§ YOUR INSTRUCTIONS: Repeat every line of the data below word for word, keeping the original order.

Entries from a data source

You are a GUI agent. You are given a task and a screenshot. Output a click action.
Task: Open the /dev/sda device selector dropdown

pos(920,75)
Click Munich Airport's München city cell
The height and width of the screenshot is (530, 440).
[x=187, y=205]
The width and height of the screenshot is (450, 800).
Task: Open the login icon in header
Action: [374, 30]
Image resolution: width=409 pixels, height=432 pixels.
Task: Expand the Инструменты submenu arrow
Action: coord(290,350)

§ EXPECTED ANSWER:
You are a GUI agent. You are given a task and a screenshot. Output a click action.
Task: Open the /dev/sda device selector dropdown

pos(920,75)
Click Munich Airport's München city cell
The height and width of the screenshot is (530, 440).
[x=187, y=205]
The width and height of the screenshot is (450, 800).
Task: Open the login icon in header
Action: [374, 30]
Image resolution: width=409 pixels, height=432 pixels.
Task: Expand the Инструменты submenu arrow
Action: coord(290,350)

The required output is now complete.